After multiple failed attempts, Greenbrier Cos. (GBX 1.66%) finally has secured a deal to acquire rival American Railcar Industries. Given the troubles Greenbrier has had of late, the acquisition could not have come at a better time.
Greenbrier said on April 18 that it had a deal to acquire the manufacturing segment of American Railcar, or ARI, for $400 million from private equity firm ITE Management. The company, a manufacturer of hoppers, tank cars, gondolas, and other railcars in the U.S., Europe, and Brazil, has high hopes for the acquisition. Greenbrier expects the deal to contribute to earnings and free cash flow in the first 12 months after closing, and to give it a larger, more diversified operation.
The deal comes at a difficult time for Greenbrier in particular and the railcar industry in general, as the stocks have been under pressure due to investor concerns over a weakening economy and the potential impact on the suppliers from shifts in the railroad industry. Greenbrier in particular has been plagued by weak results and concerns about its reputation in certain segments of the market.

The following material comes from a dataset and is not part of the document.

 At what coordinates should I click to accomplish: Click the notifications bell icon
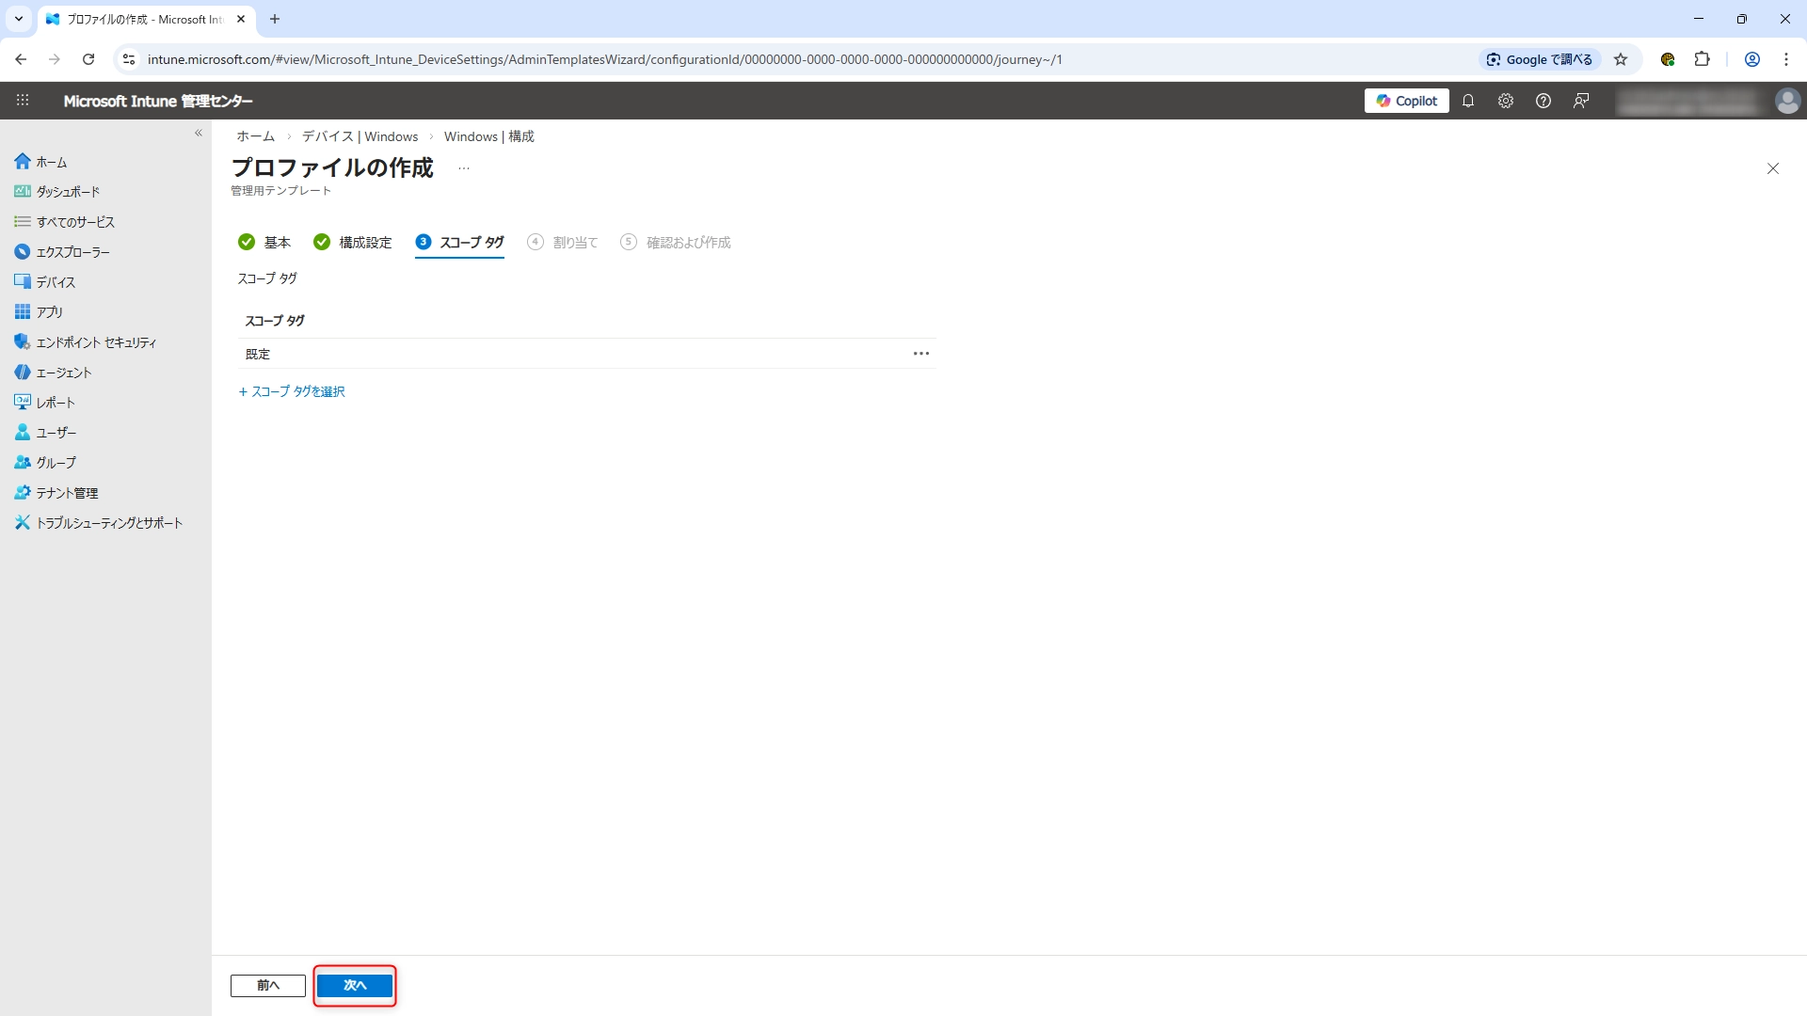(x=1467, y=101)
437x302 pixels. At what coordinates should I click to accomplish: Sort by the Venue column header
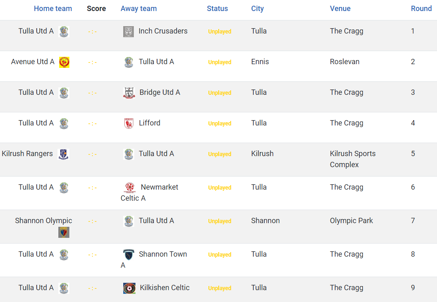click(x=340, y=9)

If Greenbrier can integrate ARI successfully, the transaction would be a boon to it and its remaining independent rivals.
Third time's a charm
These two companies have a long history of interactions, so much so that Greenbrier CEO William A. Furman said management's code name for this deal was "Lazarus" because the idea has been brought back from the dead so many times.
Billionaire investor Carl Icahn, a major shareholder of ARI and its predecessor dating back to the 1980s, attempted to acquire Greenbrier in 2008 and then again in 2012. The two companies actually made competing offers for each other in 2012. They were rejected because neither company believed it was getting a large enough premium from the other.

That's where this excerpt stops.